Push-ups: Push-ups can tell you lots about the way you run. A push-up with a weak core, sagging hips and an arched lower back makes us unstable and will transfer over into overextended running. Performing a proper elbow in, vertical forearm push-up means better shoulder stability and a larger range of motion. These two things combine to give you an improved arm swing with good elbow drive in a north-south direction. An elbow out, angled forearm push-up creates an internally rotated shoulder position and an inefficient running arm swing.
Planks: A plank is little more than a stationary push-up and has many of the same benefits. Planks will help you strengthen your core, improve posture and build endurance. There are a wide variety of planks, each making your shoulders, wrists, trunk more stable while helping you relax and take a deep breath (or five). For more reasons to plank every day, check out this post and these videos.
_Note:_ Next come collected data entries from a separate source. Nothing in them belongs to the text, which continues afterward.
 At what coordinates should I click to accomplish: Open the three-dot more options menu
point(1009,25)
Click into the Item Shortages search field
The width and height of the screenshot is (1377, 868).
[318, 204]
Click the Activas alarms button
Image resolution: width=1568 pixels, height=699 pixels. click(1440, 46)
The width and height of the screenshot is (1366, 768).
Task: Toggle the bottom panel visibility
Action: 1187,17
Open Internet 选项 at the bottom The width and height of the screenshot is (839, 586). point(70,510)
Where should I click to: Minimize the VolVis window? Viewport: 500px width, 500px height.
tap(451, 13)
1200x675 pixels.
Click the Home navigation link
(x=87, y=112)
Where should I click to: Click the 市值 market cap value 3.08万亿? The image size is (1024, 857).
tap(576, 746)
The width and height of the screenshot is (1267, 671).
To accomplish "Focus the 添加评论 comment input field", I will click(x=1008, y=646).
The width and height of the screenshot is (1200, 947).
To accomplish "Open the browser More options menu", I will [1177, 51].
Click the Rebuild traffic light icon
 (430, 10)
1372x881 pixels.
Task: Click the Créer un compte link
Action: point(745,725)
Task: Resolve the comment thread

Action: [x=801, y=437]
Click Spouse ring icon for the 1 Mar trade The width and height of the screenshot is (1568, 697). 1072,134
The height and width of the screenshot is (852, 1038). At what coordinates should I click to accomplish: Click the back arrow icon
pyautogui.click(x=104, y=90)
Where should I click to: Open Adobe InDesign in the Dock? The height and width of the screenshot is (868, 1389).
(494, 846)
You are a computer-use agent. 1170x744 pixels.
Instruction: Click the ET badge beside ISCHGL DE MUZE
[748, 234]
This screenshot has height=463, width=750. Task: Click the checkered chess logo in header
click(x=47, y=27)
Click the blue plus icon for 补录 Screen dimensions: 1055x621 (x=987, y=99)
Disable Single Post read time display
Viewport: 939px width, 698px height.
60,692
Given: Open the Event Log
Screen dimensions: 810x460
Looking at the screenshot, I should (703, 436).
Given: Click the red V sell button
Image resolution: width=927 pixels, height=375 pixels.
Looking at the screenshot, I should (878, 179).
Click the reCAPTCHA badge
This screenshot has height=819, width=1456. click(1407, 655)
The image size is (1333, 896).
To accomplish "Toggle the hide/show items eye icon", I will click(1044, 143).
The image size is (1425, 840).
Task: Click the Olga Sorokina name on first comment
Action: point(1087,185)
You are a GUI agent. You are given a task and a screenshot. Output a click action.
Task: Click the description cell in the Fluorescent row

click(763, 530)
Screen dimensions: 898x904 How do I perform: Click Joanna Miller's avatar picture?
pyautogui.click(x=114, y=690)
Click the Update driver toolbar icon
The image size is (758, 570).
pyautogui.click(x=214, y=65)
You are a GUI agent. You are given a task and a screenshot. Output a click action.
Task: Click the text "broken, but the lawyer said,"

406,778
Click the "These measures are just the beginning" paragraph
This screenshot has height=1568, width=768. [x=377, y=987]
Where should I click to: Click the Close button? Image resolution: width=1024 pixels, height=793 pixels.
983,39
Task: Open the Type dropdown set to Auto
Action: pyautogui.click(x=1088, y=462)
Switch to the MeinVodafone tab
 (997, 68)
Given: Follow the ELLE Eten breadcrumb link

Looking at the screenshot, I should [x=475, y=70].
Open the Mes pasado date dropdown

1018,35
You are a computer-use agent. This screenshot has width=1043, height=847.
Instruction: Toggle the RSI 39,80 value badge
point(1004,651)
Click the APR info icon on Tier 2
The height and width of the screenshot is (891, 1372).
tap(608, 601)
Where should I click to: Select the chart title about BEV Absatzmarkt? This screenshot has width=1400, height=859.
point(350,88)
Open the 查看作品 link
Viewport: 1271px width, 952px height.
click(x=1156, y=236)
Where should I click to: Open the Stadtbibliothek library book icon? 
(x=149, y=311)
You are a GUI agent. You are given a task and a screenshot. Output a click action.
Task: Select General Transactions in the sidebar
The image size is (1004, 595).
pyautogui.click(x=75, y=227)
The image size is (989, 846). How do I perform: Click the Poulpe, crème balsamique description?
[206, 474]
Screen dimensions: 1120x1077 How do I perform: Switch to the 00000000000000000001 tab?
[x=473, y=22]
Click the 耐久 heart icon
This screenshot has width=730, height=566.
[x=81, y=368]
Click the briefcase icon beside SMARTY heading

Bodyweight Squats: One of the best strength moves for runners, squats strengthen running specific muscles and increase the range of motion around the hip joint. More power through a bigger range of motion not only means better running, it means safer running. Stronger quads, glutes and hamstrings, which stabilize the knee and hip, will reduce your risk of injury. Be sure to push the hips back until your knees is at a 90 degree angle and drive the knees out to get the most benefit from every squat you complete.
Single Leg Deadlifts: This strength move is perfect for preventing hamstring injuries, strengthening the hips, improving balance and building muscle in the glutes. Hold a free weight in front of your body while slightly bending one knee then hinge at the waist and lift the opposite leg behind you until the weight reaches the middle of your shin. Be sure to keep your back flat, engage your core and not let your shoulder get round as you return to the standing position.
Use these strength moves for runners and you’re sure to see the benefit.